■ GIVEN REQUEST ■
Write down the data word for word, from its very first line through the line that contains "Home is located at coordinates (408, 584).", with that line included.

■ GIVEN DATA ■
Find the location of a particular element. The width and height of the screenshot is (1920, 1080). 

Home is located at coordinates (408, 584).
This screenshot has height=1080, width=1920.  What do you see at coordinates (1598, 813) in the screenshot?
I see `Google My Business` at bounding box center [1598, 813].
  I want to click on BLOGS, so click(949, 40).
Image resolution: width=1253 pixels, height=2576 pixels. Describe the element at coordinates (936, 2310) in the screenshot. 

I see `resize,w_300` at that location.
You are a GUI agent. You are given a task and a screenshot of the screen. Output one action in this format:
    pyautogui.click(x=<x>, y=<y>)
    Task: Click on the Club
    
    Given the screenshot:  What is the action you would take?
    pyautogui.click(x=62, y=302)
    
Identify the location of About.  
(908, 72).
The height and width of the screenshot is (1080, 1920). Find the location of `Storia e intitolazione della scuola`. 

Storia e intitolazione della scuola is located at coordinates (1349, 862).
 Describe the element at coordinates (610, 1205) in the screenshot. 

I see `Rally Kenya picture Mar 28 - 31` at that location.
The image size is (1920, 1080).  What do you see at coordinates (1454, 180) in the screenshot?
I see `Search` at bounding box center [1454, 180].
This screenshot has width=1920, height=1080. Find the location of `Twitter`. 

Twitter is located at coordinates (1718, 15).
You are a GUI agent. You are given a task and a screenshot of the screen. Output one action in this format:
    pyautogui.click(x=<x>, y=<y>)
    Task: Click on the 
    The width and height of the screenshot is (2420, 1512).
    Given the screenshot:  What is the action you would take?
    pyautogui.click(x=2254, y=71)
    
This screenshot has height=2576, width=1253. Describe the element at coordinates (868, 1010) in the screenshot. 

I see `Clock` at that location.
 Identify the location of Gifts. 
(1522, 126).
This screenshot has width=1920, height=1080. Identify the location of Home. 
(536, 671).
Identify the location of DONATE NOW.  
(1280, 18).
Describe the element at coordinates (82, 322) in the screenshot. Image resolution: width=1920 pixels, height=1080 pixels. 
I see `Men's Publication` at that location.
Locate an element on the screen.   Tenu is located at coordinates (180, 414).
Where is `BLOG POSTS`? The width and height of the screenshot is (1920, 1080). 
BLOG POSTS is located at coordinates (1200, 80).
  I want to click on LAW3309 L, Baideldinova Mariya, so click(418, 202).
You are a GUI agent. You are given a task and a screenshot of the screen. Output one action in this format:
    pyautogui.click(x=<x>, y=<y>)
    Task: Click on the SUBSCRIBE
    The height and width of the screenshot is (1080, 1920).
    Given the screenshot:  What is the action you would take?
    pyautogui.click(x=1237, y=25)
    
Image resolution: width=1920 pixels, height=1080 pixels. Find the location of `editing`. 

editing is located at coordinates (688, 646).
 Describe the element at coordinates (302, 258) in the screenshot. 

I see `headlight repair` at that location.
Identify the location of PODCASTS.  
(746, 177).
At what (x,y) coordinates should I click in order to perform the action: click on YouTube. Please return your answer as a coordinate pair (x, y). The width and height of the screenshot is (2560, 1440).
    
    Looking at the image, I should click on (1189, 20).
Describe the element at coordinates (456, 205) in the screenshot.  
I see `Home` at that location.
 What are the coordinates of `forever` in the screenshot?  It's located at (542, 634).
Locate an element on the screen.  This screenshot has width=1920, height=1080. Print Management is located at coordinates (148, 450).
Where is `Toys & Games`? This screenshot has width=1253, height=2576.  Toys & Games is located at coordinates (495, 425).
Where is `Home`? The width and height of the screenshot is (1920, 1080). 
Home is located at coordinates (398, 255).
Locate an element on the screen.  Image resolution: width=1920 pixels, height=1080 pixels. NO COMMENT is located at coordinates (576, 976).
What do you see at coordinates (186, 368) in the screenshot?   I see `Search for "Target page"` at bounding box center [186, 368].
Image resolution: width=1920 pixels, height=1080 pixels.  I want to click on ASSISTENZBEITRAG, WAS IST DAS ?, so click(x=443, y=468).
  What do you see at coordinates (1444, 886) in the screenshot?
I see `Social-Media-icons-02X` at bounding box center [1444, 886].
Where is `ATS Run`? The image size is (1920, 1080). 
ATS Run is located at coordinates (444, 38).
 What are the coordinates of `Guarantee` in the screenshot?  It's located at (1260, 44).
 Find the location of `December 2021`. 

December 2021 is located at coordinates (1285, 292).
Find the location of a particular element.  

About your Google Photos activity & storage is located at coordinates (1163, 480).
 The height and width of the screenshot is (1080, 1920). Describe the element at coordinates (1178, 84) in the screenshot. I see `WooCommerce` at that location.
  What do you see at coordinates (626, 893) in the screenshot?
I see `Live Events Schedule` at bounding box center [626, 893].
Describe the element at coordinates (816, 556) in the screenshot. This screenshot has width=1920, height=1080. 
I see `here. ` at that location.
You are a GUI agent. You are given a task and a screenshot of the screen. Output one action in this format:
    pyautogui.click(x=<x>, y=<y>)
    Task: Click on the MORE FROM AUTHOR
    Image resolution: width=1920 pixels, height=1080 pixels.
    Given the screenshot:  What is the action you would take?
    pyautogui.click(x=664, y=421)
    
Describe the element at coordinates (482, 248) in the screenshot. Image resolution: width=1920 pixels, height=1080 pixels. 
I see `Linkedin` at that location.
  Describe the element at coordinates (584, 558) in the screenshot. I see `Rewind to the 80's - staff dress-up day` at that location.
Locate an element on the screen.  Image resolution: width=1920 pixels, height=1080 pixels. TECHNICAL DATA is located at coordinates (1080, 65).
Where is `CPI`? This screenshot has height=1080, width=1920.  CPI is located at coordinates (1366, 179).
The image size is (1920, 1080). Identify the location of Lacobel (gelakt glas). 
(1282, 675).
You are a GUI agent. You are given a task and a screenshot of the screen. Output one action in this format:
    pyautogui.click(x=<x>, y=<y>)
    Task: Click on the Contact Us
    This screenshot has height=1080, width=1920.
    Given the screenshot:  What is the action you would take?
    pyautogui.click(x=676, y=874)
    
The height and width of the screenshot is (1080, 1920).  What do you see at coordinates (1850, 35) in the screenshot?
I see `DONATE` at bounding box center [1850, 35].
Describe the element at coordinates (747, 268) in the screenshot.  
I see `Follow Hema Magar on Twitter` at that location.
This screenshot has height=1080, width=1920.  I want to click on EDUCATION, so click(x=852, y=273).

■ TASK ANSWER ■
Find the location of a particular element. The width and height of the screenshot is (1920, 1080). 

Home is located at coordinates (408, 584).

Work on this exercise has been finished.